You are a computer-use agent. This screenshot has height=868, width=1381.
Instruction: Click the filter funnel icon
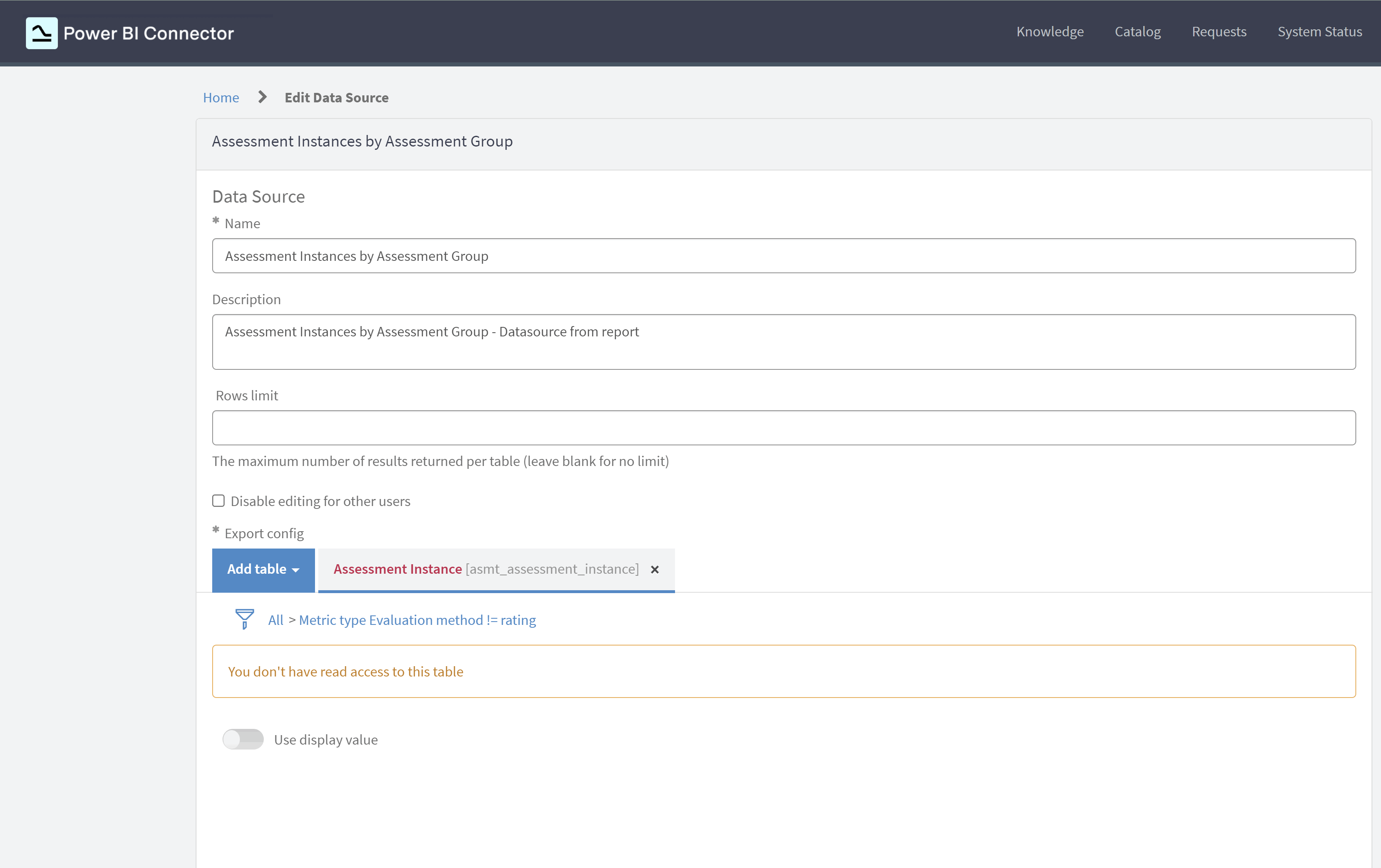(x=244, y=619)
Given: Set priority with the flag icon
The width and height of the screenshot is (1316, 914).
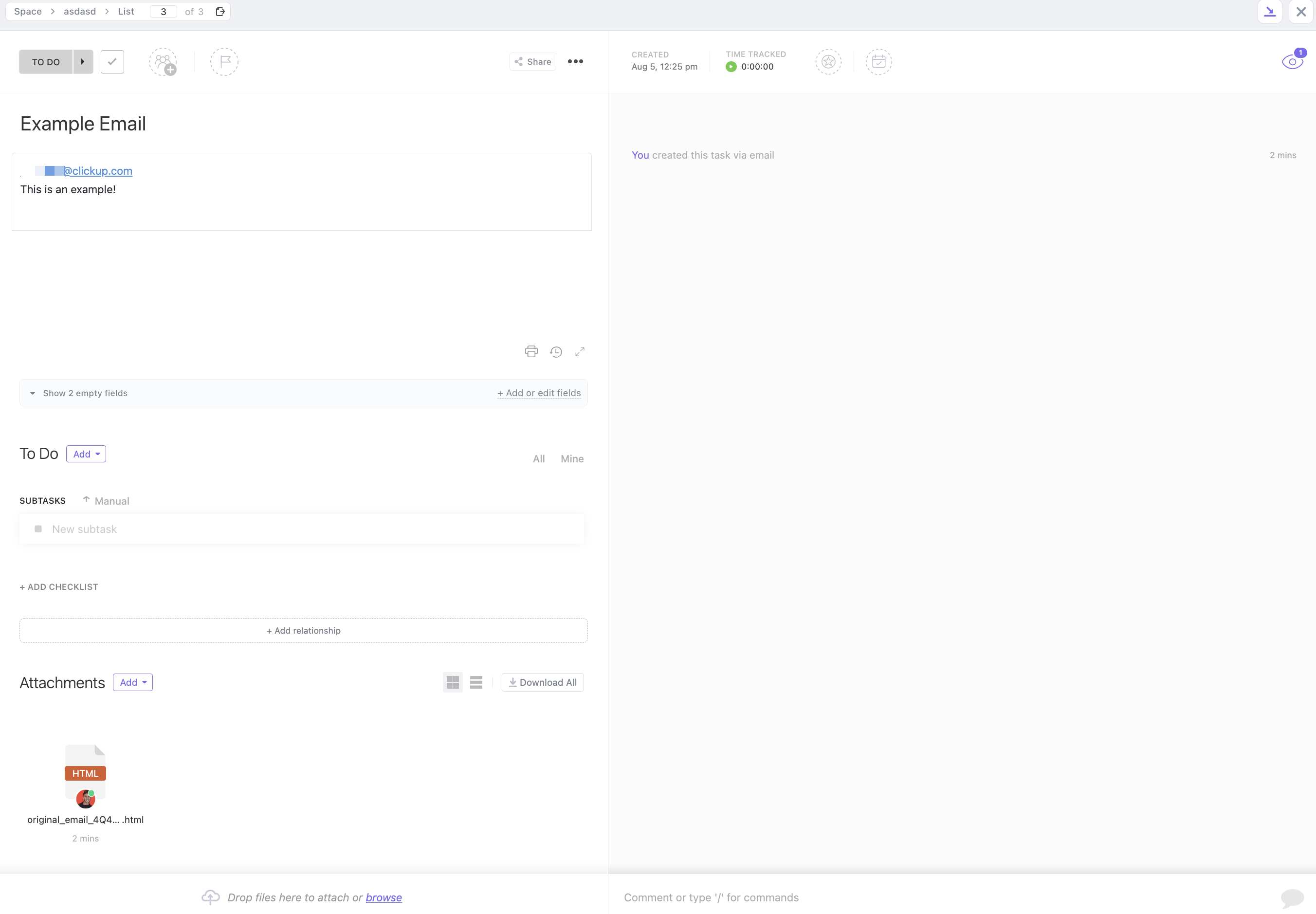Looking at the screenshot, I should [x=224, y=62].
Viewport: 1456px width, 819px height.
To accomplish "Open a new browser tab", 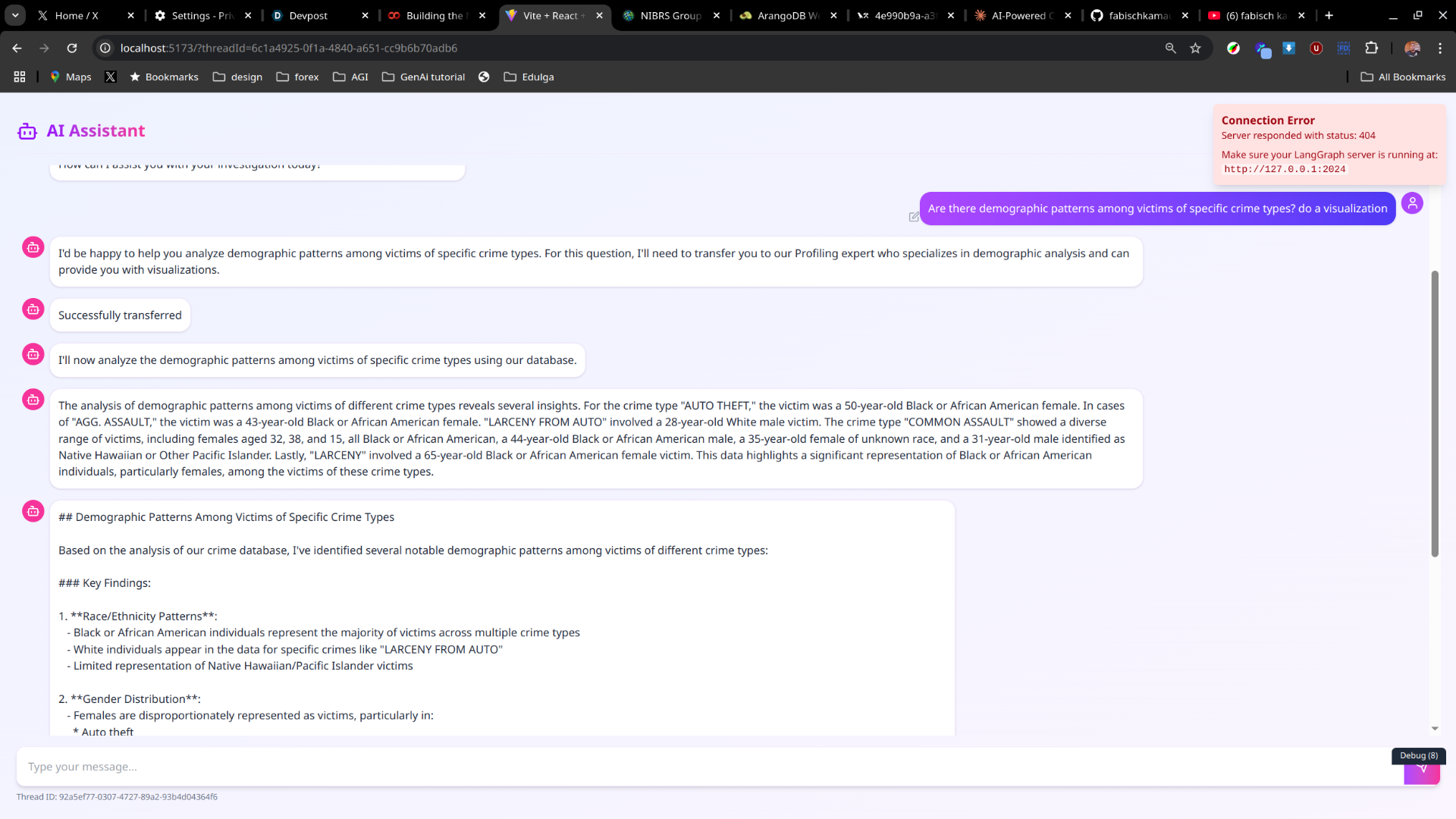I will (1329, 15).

◆ **EXERCISE GOAL**: Set down again, exactly, every line above from the one with "Instruction: Click the filter funnel icon" down to the one with "Viewport: 1456px width, 819px height.", both ends included. No pictures, and nothing else.

◆ **ANSWER TO THIS EXERCISE**:
Instruction: Click the filter funnel icon
(x=244, y=619)
Given: Set priority with the flag icon
The width and height of the screenshot is (1316, 914).
Looking at the screenshot, I should [x=224, y=62].
Viewport: 1456px width, 819px height.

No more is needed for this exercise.